- _EXERCISE_
Each line of the listing below, from the very first to the one that contains "Task: Collapse the table using 簡易表示", is to be retyped exactly as it stands.

━━━━━ SOURCE DATA

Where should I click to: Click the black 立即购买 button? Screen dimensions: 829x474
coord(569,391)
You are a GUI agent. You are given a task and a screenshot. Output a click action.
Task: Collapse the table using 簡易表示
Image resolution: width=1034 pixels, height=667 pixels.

━━━━━━━━━━

- _WRITTEN RESPONSE_
Where should I click to: Click the black 立即购买 button? Screen dimensions: 829x474
coord(569,391)
You are a GUI agent. You are given a task and a screenshot. Output a click action.
Task: Collapse the table using 簡易表示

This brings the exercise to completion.